Requirements: Please reproduce the items verbatim, starting at the first line and going up to and including the line with "The height and width of the screenshot is (539, 918).". Leave the pictures out of your answer.
** BEGIN **
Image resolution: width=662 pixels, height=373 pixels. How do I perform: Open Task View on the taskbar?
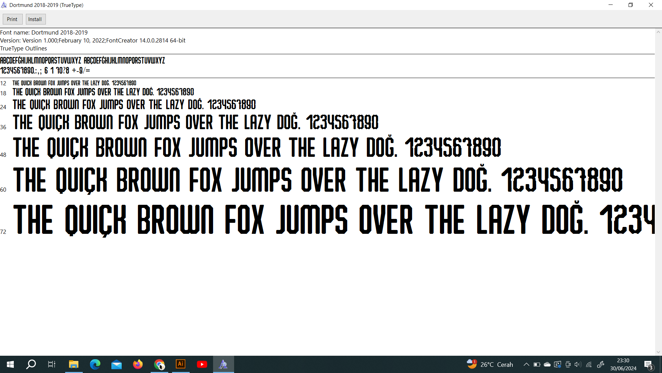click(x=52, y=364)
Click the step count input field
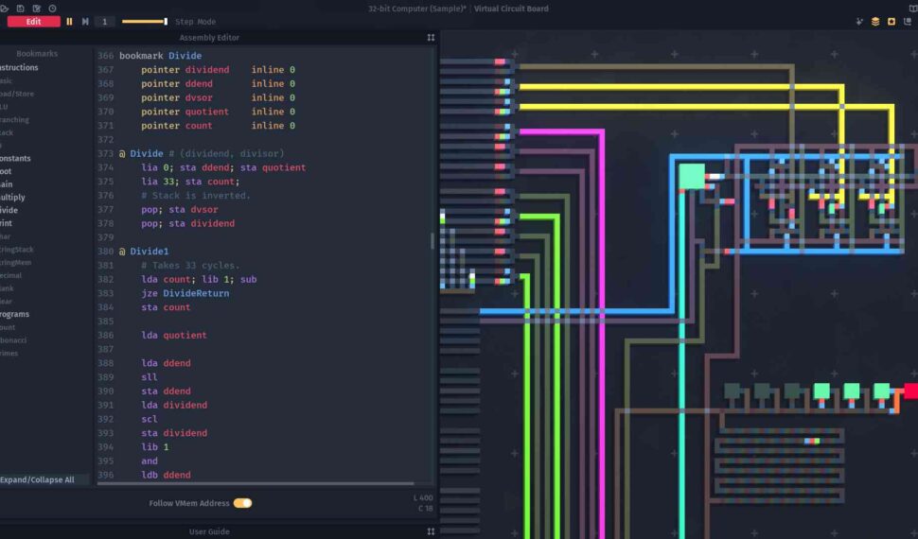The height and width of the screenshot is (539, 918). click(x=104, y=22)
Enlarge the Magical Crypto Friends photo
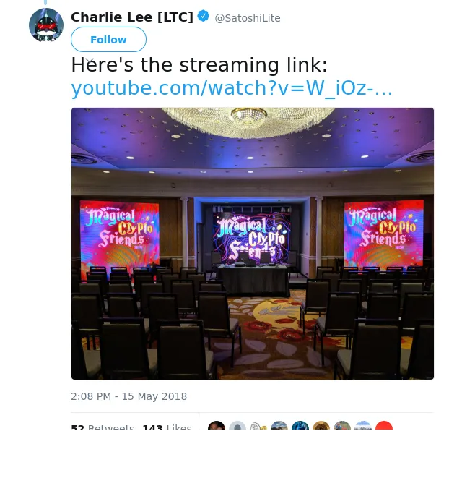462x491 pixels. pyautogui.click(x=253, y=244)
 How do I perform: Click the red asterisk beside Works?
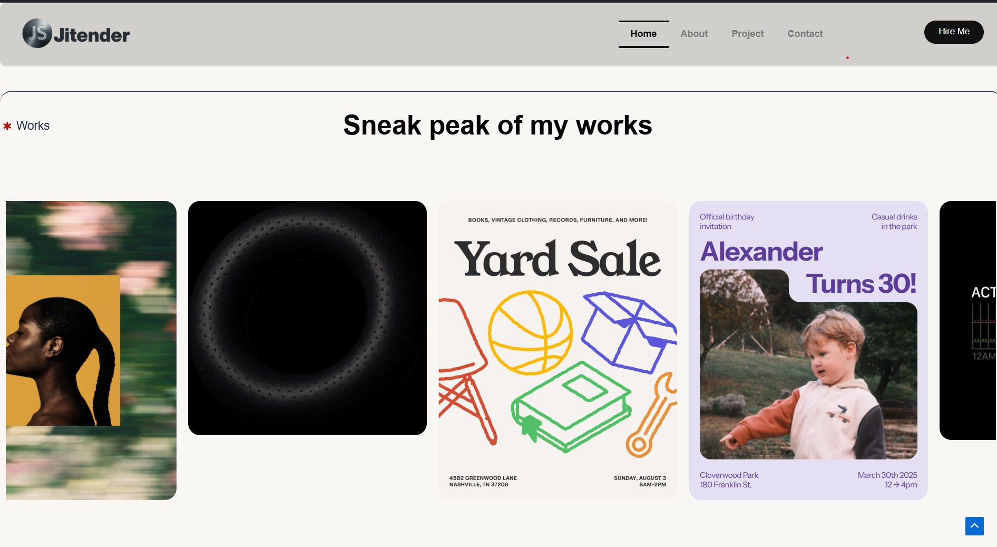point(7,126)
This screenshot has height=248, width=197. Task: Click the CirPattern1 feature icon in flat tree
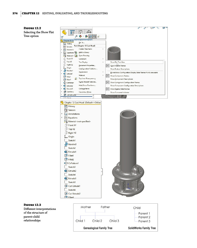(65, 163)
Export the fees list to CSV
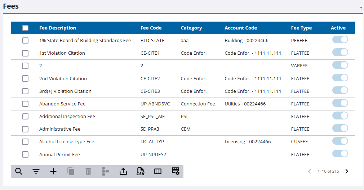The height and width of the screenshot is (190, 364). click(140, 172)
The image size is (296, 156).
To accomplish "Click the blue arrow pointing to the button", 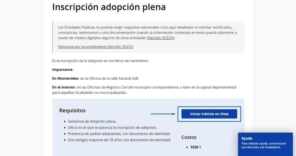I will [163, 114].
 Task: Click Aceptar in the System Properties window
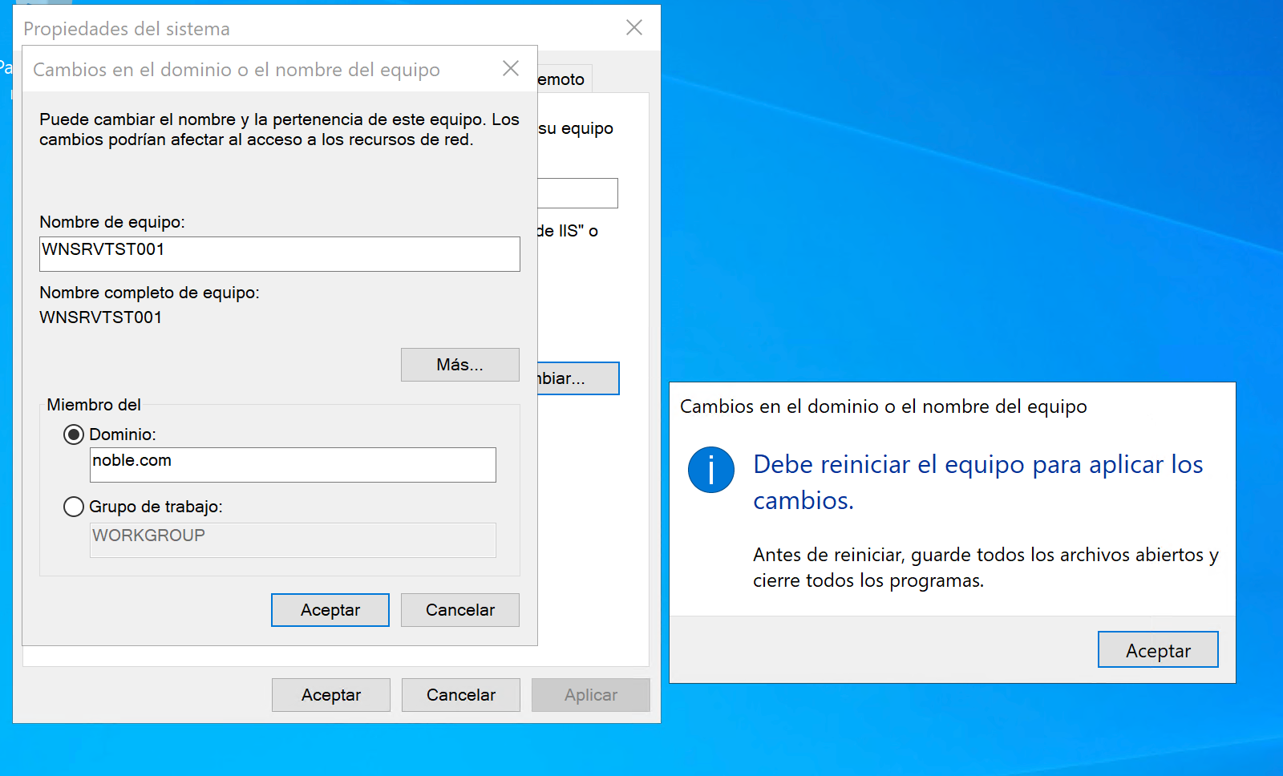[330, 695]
** END **
The output:
Image resolution: width=662 pixels, height=373 pixels. How do I perform: Open Task View on the taskbar?
click(x=52, y=364)
Click the step count input field
The height and width of the screenshot is (539, 918). click(x=104, y=22)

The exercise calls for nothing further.